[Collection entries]
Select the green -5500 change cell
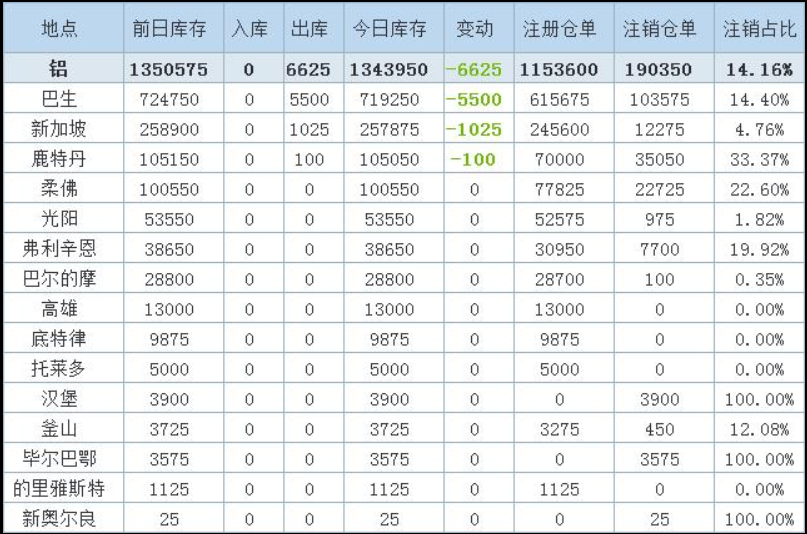The width and height of the screenshot is (807, 534). click(474, 100)
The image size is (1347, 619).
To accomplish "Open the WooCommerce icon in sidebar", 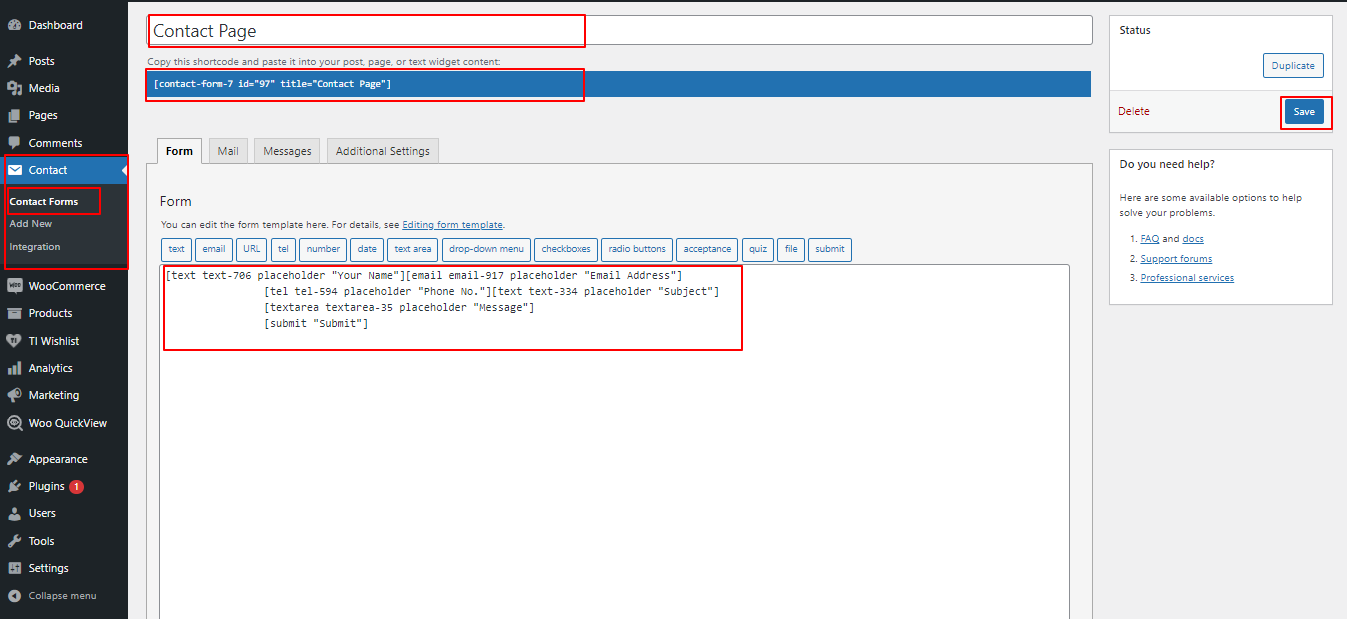I will [14, 286].
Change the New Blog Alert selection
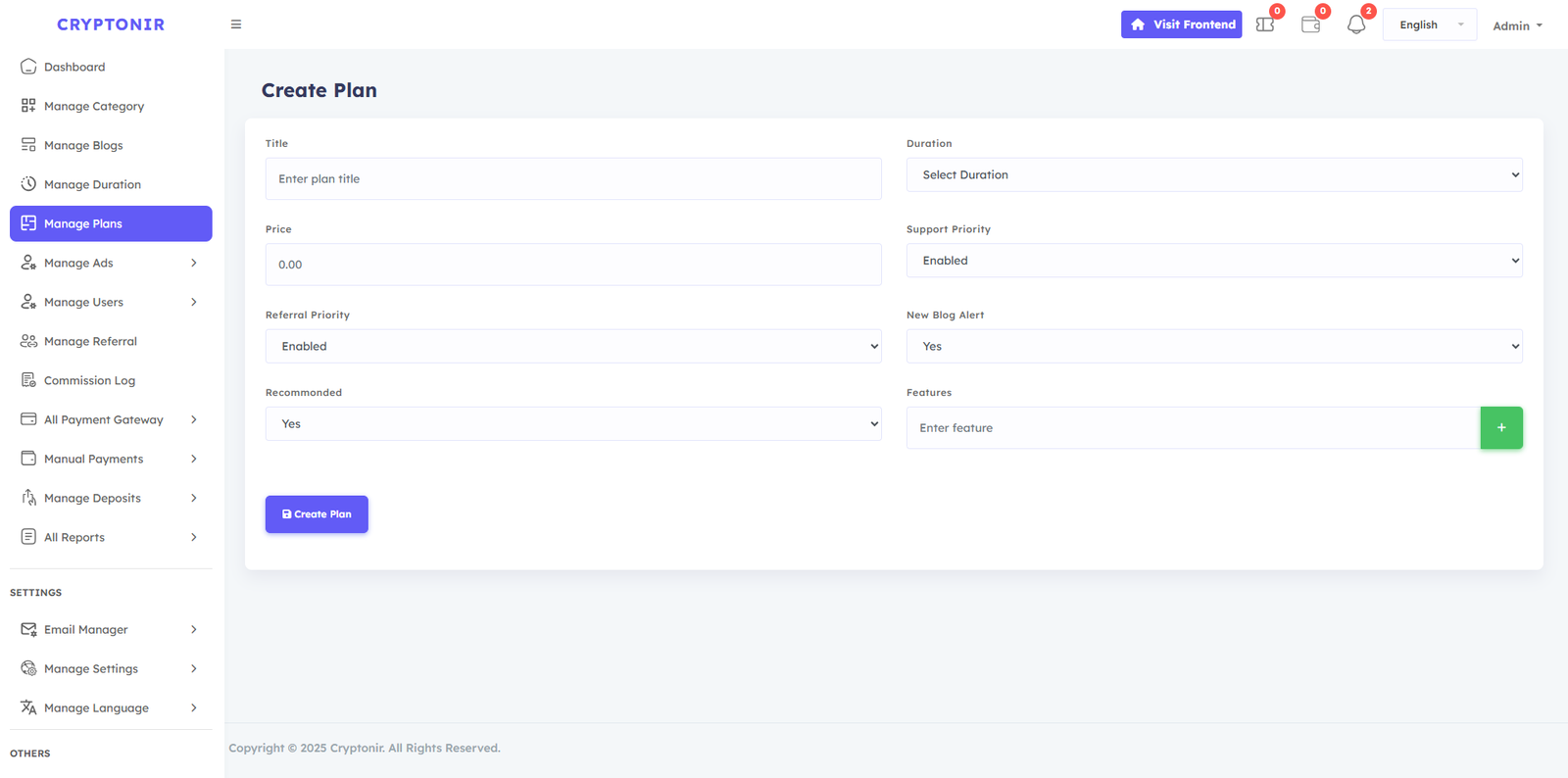The width and height of the screenshot is (1568, 778). tap(1213, 347)
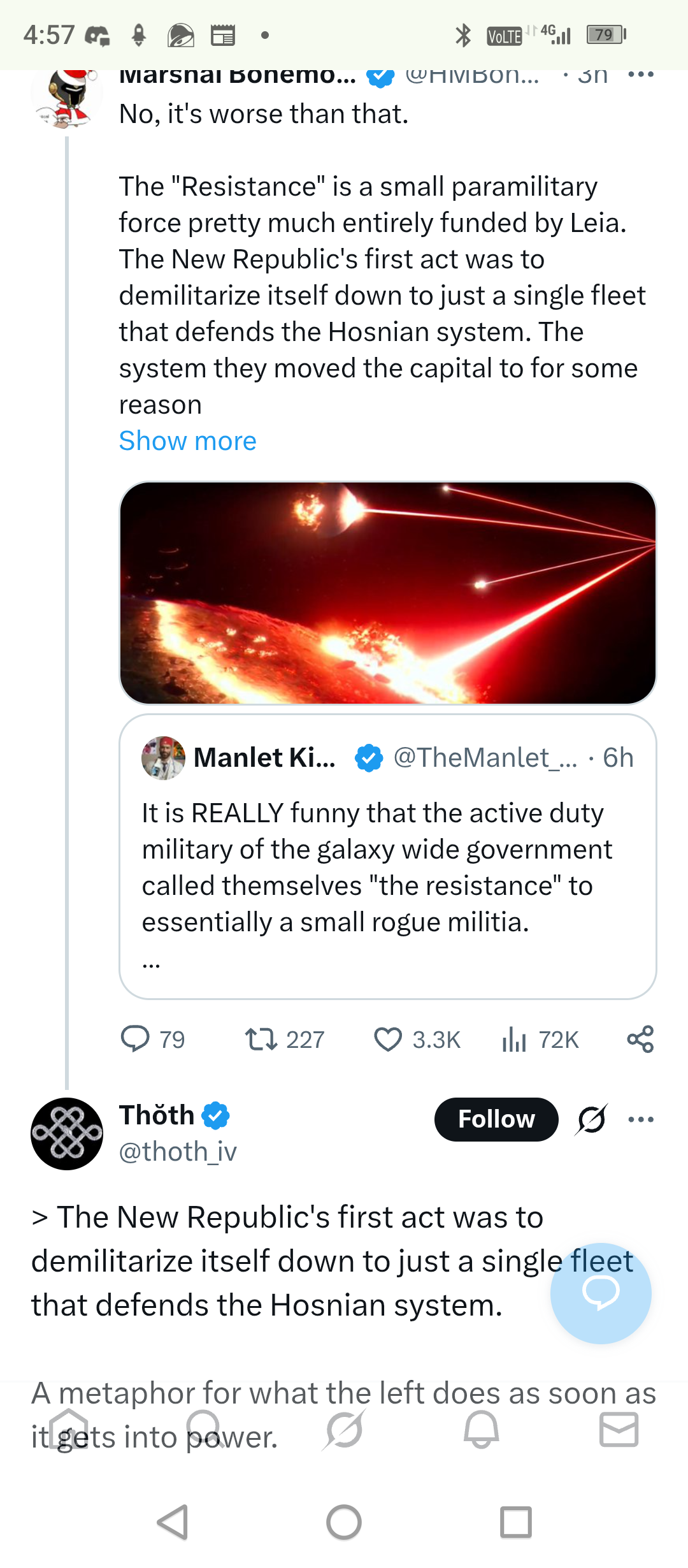Open more options for Thoth's tweet
The height and width of the screenshot is (1568, 688).
tap(640, 1119)
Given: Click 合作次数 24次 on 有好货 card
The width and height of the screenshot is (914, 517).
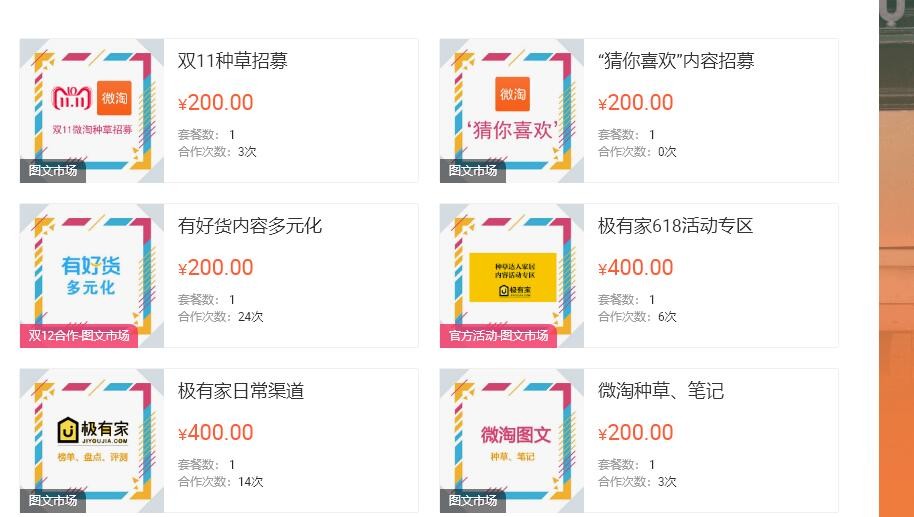Looking at the screenshot, I should [x=220, y=316].
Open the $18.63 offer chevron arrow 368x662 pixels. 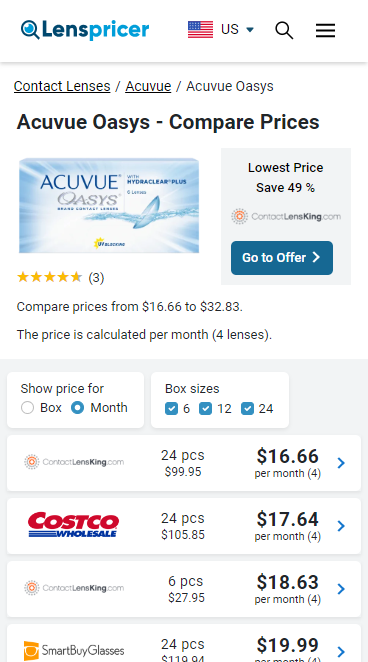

▶ _WORK ITEM_: If pictures appear, drop them, and retype exactly the lines from the "Change the New Blog Alert selection" line through the last line of the data above.

▶ _ANSWER SECTION_:
Change the New Blog Alert selection
The width and height of the screenshot is (1568, 778). tap(1213, 347)
Open more options for Thoth's tweet
The height and width of the screenshot is (1568, 688).
tap(640, 1119)
Given: Click 合作次数 24次 on 有好货 card
The width and height of the screenshot is (914, 517).
Looking at the screenshot, I should [x=220, y=316].
Open the $18.63 offer chevron arrow 368x662 pixels. 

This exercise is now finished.